Исходный отрывок:
С недоумением, качая головами, слушали абадзехи и шапсуги оратора. Часто и прежде твердили им о помощи турецкого султана, но ее никогда не бывало, а потому трудно было поверить им и пророчеству, соединенному тоже с обещанием помощи султана. Вместо умиленных его красноречием слушателей Абдулла-эфенди увидел насмешливые лица, особенно шапсугских старшин, и увидел, что разыгранная им комедия пропала даром. Попытка Магомет-Амина не удалась вполне, и он ясно увидел, что рассчитывать на проявление религиозного фанатизма между черкесскими племенами невозможно. Надо было ожидать других обстоятельств, более выгодных, которые бы передали в его руки власть над закубанскими и вообще черкесскими народами.

(Записи набора данных)
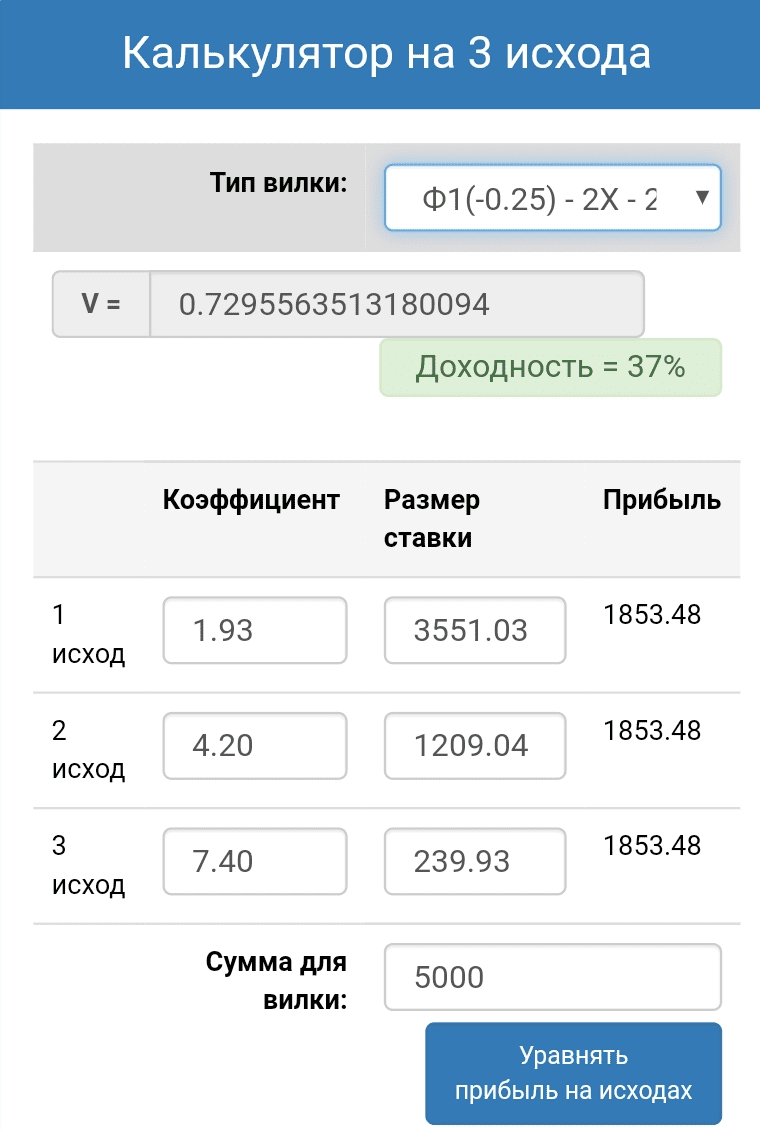The image size is (760, 1130).
Task: Focus stake size field showing 3551.03
Action: click(475, 630)
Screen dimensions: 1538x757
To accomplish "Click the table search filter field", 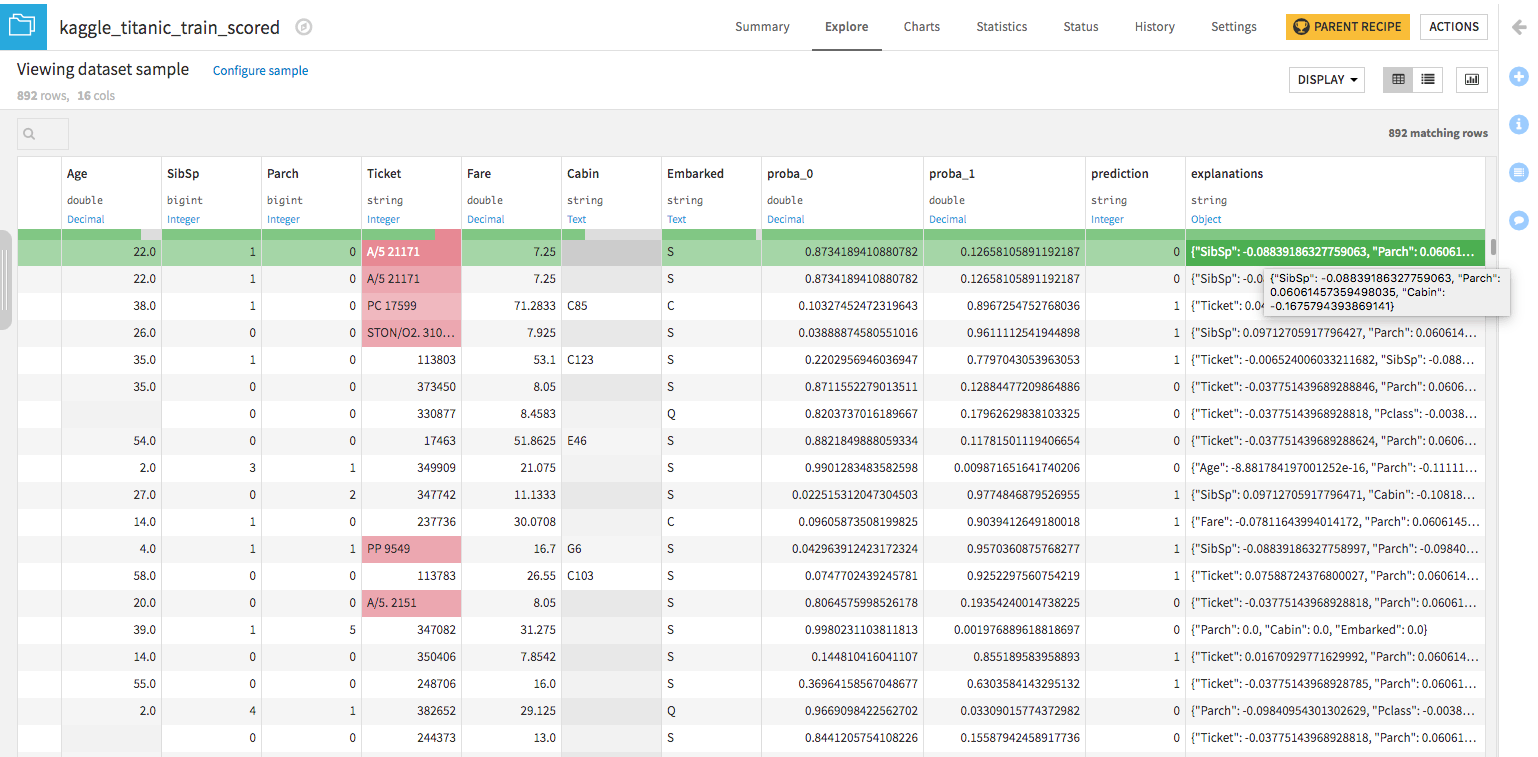I will 43,134.
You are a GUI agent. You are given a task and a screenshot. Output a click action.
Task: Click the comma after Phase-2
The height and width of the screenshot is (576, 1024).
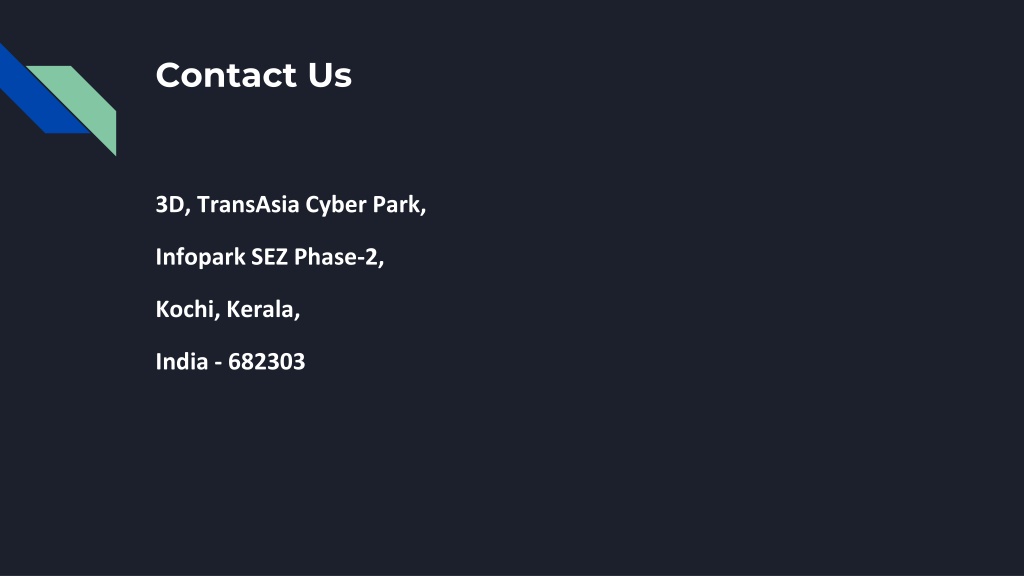click(x=381, y=264)
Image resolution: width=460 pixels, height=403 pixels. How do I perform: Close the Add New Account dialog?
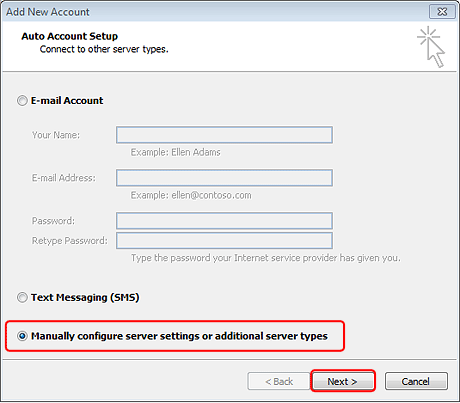click(442, 12)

Что нужно сделать:
- 1) Замените в отрывке "Абдулла-эфенди" на "проповедник" и перепишите его от "С недоумением, качая" до "вообще черкесскими народами.".
- 2) Подхватите отрывок о черкесских племенах и продолжите его после последнего предложения.
Строки взяты из другого источника.

Ответы по порядку:
- 1)
С недоумением, качая головами, слушали абадзехи и шапсуги оратора. Часто и прежде твердили им о помощи турецкого султана, но ее никогда не бывало, а потому трудно было поверить им и пророчеству, соединенному тоже с обещанием помощи султана. Вместо умиленных его красноречием слушателей проповедник увидел насмешливые лица, особенно шапсугских старшин, и увидел, что разыгранная им комедия пропала даром. Попытка Магомет-Амина не удалась вполне, и он ясно увидел, что рассчитывать на проявление религиозного фанатизма между черкесскими племенами невозможно. Надо было ожидать других обстоятельств, более выгодных, которые бы передали в его руки власть над закубанскими и вообще черкесскими народами.

- 2)
При таких условиях наступила война 1853–1856 годов с Турцией, Англией и Францией. Невозможность защищать наши укрепления Черноморской береговой линии вынудила нас вывести из этих укреплений наши гарнизоны. Преграда сношениям черкесских племен с Турцией уничтожилась. Настало самое благоприятное для Магомет-Амина время. Пользуясь тогдашними счастливыми для него обстоятельствами, он мог бы принести нам много вреда не действиями против линий, нет: кордонные линии наши в то время были защищаемы одинаково, как и в обычное время, их было много; но он мог сплотить между собой отдельные черкесские племена в один враждебный нам народ, подобно тому, как это сделал Шамиль в восточной половине Кавказа между племенами чеченцев и лезгин. Магомет-Амин понимал важность всех этих случайностей, но встретил себе противника в предводителе натухайцев – Сефер-бее.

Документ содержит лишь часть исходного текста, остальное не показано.